The Beauty of Plagiarism Scanners

For my current part-time job I'm at the moment investigating plagiarism scanners. Students submit their papers and reports and before being handed to the teacher this software checks what the student turned in with previously submitted papers but also other sources such as the internet. To get started I thought I'd just copy a piece of text from my own website and put in a Word document and submit it, see if it actually worked. I decided to copy a piece of my podcasting tutorial. I submitted the document and waited for a couple of minutes. As expect it found the document to be 100% plagiarism, good!

However, it found two sources of plagiarism. One at my own website, one at another. Have a look at that page, scroll a bit down to the "How to prepare a great podcast!" section. Looks familiar? Kinda. Well... more than kinda. It's kinda completely ripped including all the images, and without any credits.

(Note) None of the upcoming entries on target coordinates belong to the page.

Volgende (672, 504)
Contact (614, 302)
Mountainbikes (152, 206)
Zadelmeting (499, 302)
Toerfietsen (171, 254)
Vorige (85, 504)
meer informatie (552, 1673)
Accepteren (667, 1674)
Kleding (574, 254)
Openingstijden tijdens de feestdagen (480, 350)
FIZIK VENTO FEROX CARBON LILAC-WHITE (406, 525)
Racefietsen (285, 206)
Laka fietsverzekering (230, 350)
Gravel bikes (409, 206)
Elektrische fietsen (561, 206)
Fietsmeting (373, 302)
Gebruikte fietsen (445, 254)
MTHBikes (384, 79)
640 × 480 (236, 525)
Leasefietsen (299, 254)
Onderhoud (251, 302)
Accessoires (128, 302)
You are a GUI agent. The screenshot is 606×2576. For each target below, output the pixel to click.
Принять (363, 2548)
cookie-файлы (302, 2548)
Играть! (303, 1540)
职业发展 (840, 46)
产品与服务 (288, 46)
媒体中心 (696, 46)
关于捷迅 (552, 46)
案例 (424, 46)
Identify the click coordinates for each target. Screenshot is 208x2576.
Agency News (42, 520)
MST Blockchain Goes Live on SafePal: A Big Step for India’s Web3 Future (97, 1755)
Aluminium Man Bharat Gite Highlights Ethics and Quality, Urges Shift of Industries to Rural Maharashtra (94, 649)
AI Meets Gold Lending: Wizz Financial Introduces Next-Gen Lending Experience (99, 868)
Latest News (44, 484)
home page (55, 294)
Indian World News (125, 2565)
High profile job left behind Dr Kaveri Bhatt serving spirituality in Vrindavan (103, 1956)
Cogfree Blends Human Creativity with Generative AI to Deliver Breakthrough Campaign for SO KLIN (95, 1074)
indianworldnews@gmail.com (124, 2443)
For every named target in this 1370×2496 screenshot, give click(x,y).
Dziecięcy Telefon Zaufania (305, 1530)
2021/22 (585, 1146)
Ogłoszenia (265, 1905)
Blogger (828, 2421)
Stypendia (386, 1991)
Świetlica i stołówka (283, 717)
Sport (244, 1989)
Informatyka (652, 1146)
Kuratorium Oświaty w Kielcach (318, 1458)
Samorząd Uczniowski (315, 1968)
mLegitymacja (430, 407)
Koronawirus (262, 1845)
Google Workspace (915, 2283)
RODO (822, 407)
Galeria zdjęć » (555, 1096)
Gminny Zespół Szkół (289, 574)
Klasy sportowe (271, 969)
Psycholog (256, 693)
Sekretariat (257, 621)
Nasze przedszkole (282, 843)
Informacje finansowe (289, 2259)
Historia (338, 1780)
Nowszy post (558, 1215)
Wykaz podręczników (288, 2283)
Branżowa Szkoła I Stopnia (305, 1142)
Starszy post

Granted, the guy made a couple of improvements, but still.

Anyway, I e-mailed the "author" a couple of days ago, no response so far. Still, a funny way to find out. These pieces of software really are plagiarism detectors. It would be interesting if somebody developed an open source or free version of such software. At its core it's not very complicated. You extract the text from a document, and do a phrase search for each sentence on Google or another search engine. There's a bit more to it than that, but this is the main idea.

It would be great to have a tool that you could just run on your website and that would check if anybody has plagiarized any of your stuff.